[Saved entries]
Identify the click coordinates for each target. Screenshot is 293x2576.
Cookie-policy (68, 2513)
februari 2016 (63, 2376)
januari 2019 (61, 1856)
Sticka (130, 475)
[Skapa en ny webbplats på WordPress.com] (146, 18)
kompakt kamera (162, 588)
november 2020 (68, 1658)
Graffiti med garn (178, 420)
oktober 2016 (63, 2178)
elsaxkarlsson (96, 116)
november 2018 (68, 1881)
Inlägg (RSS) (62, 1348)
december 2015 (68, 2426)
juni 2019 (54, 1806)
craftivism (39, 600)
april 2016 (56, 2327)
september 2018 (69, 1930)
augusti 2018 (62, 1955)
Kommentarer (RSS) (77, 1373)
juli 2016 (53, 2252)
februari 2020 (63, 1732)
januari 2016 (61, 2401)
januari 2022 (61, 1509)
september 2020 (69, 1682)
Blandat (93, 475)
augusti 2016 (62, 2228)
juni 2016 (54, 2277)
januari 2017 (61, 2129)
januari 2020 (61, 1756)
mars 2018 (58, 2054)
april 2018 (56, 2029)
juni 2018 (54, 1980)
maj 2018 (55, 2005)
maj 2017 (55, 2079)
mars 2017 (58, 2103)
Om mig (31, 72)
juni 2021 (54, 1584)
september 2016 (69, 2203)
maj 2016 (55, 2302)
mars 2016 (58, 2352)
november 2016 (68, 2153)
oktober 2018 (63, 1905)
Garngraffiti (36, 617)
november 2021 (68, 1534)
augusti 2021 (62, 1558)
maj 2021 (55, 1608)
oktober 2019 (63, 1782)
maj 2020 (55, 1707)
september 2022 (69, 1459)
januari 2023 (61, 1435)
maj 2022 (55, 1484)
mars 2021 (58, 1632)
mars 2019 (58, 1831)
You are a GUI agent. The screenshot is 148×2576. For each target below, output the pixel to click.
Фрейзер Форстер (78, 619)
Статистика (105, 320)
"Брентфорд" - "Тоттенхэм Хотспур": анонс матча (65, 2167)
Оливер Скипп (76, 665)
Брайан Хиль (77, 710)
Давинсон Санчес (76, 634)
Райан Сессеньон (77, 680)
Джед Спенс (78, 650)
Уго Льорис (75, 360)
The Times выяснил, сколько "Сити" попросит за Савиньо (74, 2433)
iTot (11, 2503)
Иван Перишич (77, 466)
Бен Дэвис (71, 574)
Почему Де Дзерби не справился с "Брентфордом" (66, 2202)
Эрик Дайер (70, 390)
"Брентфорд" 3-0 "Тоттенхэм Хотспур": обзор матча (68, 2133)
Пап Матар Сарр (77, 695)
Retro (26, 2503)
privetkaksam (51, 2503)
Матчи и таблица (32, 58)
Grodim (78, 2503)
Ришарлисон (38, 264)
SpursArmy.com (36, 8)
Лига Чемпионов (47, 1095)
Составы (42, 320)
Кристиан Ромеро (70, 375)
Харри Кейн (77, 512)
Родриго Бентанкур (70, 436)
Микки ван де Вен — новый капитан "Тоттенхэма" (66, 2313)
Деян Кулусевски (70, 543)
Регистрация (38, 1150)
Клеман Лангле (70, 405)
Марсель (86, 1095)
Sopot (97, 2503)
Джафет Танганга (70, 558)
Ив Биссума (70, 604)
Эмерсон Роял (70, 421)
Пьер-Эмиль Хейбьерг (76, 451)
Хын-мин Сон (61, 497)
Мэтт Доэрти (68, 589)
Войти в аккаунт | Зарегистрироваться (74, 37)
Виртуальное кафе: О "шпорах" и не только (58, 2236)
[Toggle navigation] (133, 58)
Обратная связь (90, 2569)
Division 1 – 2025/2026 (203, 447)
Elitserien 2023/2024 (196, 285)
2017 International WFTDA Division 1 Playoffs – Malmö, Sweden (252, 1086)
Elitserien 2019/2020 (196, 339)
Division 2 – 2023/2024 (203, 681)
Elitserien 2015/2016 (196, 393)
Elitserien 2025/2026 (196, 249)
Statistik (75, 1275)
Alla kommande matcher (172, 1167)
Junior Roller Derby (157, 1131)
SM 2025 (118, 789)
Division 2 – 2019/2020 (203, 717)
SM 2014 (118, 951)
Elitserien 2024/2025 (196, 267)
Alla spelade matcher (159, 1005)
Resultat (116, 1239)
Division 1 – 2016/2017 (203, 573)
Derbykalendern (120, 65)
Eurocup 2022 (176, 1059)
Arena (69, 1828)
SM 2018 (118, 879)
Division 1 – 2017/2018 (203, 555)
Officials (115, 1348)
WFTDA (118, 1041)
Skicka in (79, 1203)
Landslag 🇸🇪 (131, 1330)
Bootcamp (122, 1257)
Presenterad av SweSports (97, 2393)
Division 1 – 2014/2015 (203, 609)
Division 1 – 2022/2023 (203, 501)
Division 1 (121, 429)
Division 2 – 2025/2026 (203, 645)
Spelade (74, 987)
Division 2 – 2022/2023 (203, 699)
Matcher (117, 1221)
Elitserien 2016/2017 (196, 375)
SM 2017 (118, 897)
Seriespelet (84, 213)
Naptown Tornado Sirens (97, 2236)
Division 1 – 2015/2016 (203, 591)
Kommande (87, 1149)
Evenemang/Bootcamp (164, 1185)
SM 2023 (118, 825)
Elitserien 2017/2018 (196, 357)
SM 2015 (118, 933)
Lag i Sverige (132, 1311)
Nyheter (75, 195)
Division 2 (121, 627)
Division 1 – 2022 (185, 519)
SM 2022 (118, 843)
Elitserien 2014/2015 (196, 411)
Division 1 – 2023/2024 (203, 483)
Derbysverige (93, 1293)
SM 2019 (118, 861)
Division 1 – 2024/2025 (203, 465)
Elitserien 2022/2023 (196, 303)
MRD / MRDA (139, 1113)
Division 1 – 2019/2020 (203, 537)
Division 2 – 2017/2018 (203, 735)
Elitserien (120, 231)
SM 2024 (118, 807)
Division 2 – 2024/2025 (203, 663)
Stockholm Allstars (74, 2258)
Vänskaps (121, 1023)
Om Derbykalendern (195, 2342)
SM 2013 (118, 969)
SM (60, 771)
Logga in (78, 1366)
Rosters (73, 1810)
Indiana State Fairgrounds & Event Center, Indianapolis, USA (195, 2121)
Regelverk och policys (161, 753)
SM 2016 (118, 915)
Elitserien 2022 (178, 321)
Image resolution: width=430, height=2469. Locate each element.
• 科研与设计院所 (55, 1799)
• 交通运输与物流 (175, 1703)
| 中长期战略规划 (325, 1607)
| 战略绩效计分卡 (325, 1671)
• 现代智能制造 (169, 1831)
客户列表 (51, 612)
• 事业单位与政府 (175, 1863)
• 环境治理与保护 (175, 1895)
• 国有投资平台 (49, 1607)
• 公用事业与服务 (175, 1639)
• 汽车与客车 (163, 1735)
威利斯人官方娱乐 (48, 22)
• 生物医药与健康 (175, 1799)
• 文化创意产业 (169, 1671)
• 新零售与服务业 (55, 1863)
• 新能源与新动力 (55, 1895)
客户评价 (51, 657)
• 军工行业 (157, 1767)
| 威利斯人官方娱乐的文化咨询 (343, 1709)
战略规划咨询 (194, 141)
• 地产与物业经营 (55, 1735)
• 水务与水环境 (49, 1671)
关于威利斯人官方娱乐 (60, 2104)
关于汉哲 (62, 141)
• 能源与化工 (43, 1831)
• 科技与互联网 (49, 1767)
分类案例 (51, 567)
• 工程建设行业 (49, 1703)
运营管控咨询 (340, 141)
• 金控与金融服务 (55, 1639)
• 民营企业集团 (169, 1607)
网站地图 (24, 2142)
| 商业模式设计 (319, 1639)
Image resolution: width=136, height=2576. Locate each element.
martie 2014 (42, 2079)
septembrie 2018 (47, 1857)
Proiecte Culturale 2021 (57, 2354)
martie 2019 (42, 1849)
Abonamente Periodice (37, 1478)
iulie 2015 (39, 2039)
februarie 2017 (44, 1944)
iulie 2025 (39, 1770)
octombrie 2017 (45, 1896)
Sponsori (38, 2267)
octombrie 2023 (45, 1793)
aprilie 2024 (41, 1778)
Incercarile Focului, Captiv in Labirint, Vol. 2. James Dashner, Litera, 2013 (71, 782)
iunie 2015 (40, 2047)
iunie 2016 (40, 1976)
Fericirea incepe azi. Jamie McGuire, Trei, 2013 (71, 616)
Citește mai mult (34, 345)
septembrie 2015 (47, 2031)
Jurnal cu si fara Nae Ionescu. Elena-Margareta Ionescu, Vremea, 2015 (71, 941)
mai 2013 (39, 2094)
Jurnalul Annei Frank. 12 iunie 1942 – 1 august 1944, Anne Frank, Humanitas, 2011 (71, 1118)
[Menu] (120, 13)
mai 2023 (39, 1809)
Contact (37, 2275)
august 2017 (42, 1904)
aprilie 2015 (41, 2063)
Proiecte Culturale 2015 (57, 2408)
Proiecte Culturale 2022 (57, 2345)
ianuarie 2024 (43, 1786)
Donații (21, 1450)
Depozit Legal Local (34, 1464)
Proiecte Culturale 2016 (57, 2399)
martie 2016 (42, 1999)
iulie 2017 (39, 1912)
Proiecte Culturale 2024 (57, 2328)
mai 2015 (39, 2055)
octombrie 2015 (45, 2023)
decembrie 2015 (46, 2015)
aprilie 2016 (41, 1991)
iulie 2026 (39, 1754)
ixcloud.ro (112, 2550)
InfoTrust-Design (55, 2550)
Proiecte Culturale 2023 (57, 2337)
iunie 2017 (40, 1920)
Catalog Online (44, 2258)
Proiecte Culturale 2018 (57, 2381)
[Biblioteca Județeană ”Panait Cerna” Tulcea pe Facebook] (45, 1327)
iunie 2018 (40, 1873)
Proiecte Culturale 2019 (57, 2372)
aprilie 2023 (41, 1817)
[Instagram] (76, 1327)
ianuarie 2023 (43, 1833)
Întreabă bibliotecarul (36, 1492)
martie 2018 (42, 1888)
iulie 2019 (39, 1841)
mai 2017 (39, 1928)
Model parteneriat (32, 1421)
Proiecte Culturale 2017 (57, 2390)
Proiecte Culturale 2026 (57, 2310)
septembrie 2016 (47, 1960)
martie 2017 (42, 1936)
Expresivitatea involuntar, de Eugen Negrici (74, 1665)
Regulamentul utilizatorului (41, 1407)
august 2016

Prompt:
Look above for the line containing "матча (68, 2133)". Output from there through the line containing "Кристиан Ромеро (70, 375)", exactly and inclusively.

Response to the task:
"Брентфорд" 3-0 "Тоттенхэм Хотспур": обзор матча (68, 2133)
Пап Матар Сарр (77, 695)
Retro (26, 2503)
privetkaksam (51, 2503)
Матчи и таблица (32, 58)
Grodim (78, 2503)
Ришарлисон (38, 264)
SpursArmy.com (36, 8)
Лига Чемпионов (47, 1095)
Составы (42, 320)
Кристиан Ромеро (70, 375)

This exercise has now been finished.